For the second time in less than two years, gerrymandering is back at the Supreme Court. The justices will hear a set of two cases that could change the way district maps are drawn. And those in favor of change say it could heal the hyperpartisan political climate across the country.
"I do think if legislators understand they can't continue to behave like this when they're drawing maps, that things will settle down and we'll have one less factor causing partisanship in our country," said Paul Smith, vice president at the Campaign Legal Center. Smith argued in two redistricting cases, Vieth v. Jubelirer and LULAC v. Perry, at the Supreme Court.
Critics say gerrymandering leads to more partisan voter populations and that redrawing the maps could relieve pressure on lawmakers to appeal to a specific base to win.
The two cases being argued are from Maryland, where Democrats gerrymandered districts, and North Carolina, where Republicans did. Smith says the fact that both major parties are involved might incline the court to step up and set some standards.
"If they strike both of these down, it will look bipartisan. It will be bipartisan," Smith said.
But there are still some obstacles.
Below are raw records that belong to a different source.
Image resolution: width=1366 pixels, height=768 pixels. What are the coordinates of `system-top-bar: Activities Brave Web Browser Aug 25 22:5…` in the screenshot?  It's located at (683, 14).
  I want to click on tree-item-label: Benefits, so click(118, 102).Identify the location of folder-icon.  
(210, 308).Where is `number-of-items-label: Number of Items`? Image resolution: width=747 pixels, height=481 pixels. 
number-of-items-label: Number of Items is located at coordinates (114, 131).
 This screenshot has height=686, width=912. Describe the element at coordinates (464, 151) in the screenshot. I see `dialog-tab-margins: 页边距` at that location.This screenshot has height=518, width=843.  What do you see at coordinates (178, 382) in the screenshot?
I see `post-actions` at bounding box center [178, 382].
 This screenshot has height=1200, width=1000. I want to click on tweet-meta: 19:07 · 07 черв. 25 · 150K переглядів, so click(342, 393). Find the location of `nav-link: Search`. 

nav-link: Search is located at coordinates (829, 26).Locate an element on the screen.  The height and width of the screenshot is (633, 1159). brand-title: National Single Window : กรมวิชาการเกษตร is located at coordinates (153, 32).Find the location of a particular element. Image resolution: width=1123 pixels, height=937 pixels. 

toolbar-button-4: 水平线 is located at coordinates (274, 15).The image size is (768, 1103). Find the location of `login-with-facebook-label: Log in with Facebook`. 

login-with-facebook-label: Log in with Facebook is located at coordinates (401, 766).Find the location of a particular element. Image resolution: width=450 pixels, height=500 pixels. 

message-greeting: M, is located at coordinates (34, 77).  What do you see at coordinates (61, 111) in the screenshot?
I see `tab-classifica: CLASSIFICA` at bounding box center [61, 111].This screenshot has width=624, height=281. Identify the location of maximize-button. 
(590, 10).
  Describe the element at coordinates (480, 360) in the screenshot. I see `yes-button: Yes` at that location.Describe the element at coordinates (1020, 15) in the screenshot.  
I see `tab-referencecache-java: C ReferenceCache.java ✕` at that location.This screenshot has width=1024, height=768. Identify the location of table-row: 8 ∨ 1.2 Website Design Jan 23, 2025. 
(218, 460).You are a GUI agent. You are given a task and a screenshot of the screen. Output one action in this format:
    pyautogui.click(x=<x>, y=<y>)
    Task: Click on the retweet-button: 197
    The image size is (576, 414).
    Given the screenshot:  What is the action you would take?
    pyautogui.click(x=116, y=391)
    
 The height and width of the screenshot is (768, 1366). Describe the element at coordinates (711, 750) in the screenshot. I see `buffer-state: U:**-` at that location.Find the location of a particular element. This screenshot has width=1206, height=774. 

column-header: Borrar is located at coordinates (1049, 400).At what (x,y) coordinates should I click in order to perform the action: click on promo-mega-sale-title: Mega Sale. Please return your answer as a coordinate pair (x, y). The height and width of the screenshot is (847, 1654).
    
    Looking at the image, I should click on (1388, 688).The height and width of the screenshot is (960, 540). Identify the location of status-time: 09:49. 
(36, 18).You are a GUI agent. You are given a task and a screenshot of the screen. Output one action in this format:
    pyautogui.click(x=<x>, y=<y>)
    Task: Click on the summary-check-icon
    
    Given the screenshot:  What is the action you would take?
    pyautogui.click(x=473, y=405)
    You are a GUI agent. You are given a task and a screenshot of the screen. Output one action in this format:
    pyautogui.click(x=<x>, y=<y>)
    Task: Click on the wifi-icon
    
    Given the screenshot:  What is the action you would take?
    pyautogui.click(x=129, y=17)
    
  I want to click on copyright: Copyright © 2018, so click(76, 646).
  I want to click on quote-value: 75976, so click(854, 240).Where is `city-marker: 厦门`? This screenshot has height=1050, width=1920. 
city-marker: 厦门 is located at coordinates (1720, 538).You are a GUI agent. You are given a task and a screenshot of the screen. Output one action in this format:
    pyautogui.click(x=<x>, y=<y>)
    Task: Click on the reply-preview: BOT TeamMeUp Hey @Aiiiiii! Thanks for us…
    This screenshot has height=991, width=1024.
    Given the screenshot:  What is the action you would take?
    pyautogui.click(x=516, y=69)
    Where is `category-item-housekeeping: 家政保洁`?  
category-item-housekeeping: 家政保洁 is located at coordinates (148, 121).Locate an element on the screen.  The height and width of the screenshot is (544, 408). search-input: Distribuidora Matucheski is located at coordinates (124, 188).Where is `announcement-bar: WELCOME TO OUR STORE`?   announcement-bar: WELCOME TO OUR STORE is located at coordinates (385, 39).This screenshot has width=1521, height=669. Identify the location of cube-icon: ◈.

While the justices have acknowledged that gerrymandering is a problem in the past, they haven't been able to set a standard — mainly because the court isn't supposed to be political.
While he doesn't expect a unanimous decision, Smith still remains confident that these two cases could bring about gerrymander reform.
“We are hopeful that we can put together a coalition of five or more justices to agree on a set of standards that will be affective and practical," Smith said.